Wolf seemed shocked that a tremor and attendant tsunami that generated 30- to 50 foot tall walls of water that crashed onto Japan’s north-east coast had left some 6 million households without electricity. The ambassador assured Wolf that the number was down to 2.5 million. If that is correct, it is remarkable. Wolf and CNN hardly breathed a word about the biggest windstorm to have hit Washington and Oregon in decades. In 2006, “at least a million residents in the Pacific Northwest were stranded without power for days, in primitive conditions, befitting a Third World country.” Is Wolf unaware that, with Katrina, the US had established the gold standard for government ineptitude in a disaster? We in the Pacific North West are due for what Japan has just endured. We call it “The Big One.” The Japanese have responded calmly. I’d feel far safer in a disaster if at the helm were people who were driven by national and personal pride to put their best foot forward, and to stay stoical and soldier on.

Japan will be okay. It’s a highly civilized, advanced society.

When Wolf repeated, incredulously, “No looting? No looting; are you sure?”, one of CNN’s foreign correspondents, a Japanese woman (you guessed, her story is nowhere to be found on CNN’s website), proudly recounted how crime-free Japan is; how people pull together, yet are propelled forward by individual agency and initiative; how honest the average individual is; how, if you lose your wallet, you’ll likely find it at the nearest police station.

My husband, who traveled there recently, found the Japanese he collaborated with remarkably polite, refined, and respectful of experience and skill (whereas here in the US we idolize the average hubristic Millennial).

Japan is not a very “diverse” society, you know. Actually, it’s a homogeneous country. And as Harvard political scientist Robert Putnam discovered, but tried his best not to divulge, “In diverse communities, people ‘hunker down’: they withdraw, have fewer ‘friends and confidants,’ distrust their neighbors regardless of the color of their skin, expect the worst from local leaders, volunteer and carpool less, give less to charity, and ‘agitate for social reform more,’ with little hope of success. They also huddle in front of the television. Activism alternates with escapism, unhappiness with ennui.” …

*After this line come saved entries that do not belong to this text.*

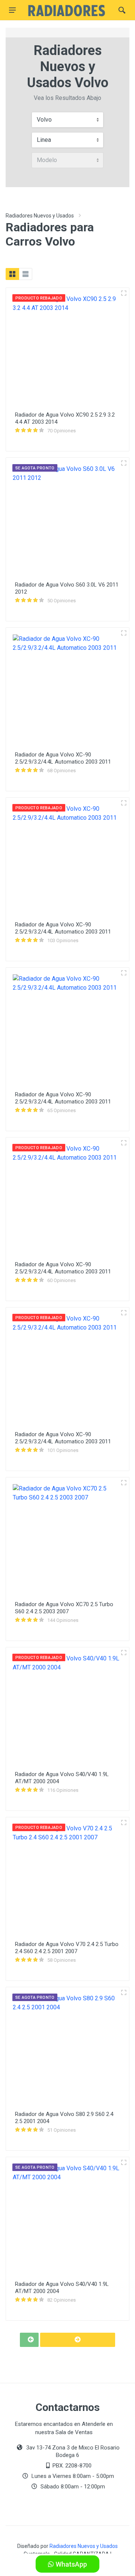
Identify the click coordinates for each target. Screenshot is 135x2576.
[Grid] (12, 274)
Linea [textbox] (44, 139)
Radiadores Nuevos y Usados (40, 216)
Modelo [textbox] (47, 160)
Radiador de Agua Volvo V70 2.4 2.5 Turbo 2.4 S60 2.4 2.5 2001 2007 (66, 1948)
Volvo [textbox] (44, 119)
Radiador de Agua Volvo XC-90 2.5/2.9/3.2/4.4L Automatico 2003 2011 (63, 758)
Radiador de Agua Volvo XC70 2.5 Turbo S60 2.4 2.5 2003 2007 (64, 1608)
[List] (25, 274)
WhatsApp (70, 2564)
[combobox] (67, 119)
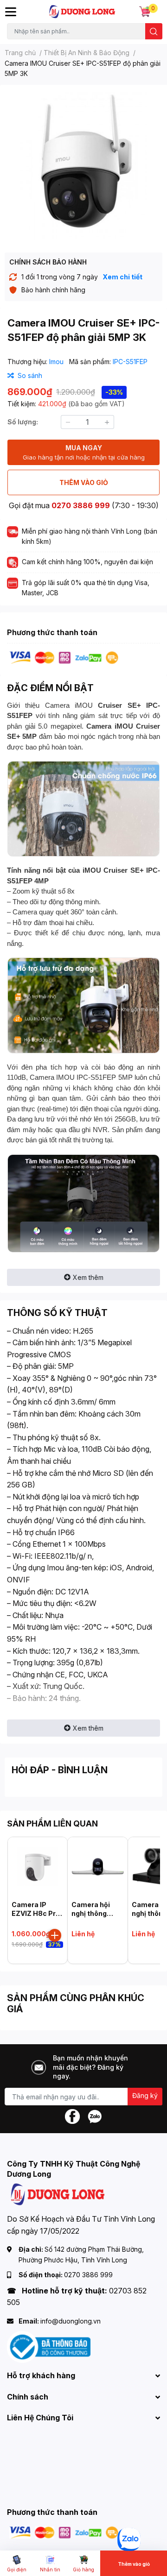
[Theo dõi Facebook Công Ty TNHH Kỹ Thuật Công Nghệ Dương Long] (72, 2116)
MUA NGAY (84, 452)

UPDATE I: I have just posted this comment on Facebook, where the blog post seems to have struck a chord: “You all seem to have picked up on the incredible chauvinism with which our elites treat The Other—unless this Other is an illegal immigrant criminal, or some knuckles-dragging atavist. Do you think this has to do with the comfort those who have little awareness of their own motivation derive from patronizing lesser individuals? Underachievers make us feel good about ourselves. The latter are easier to ‘help.'”

UPDATE II: With respect to “individual agency” and the attempt to do your best—values Japanese society upholds— Sean related the following: exiting the train station that takes you from Tokyo airport to the down down area, he flagged a taxicab. The driver could not speak a word of English, which makes him not that different from the cabdrivers you hail on American soil. With two exceptions: the first being that the driver was in his own, Japanese-speaking country. The second was the way he proceeded. This gentleman overcame the language barrier thus: Unable to decipher the note my husband had handed him in English as to his destination, Sean’s Japanese cabby existed his vehicle, leaving Sean in it ALONE, and stopped a near by policeman. The latter explained to the cabby where the client (Sean) was headed. A confident cabby got into the cab he had abandoned to look for a cop, and drove my husband to his destination. This kind of experience was repeated throughout his trip: agency, efficiency, occupational pride, politeness.

In a word: a traditional society, the kind this American historian believes thwarts progress.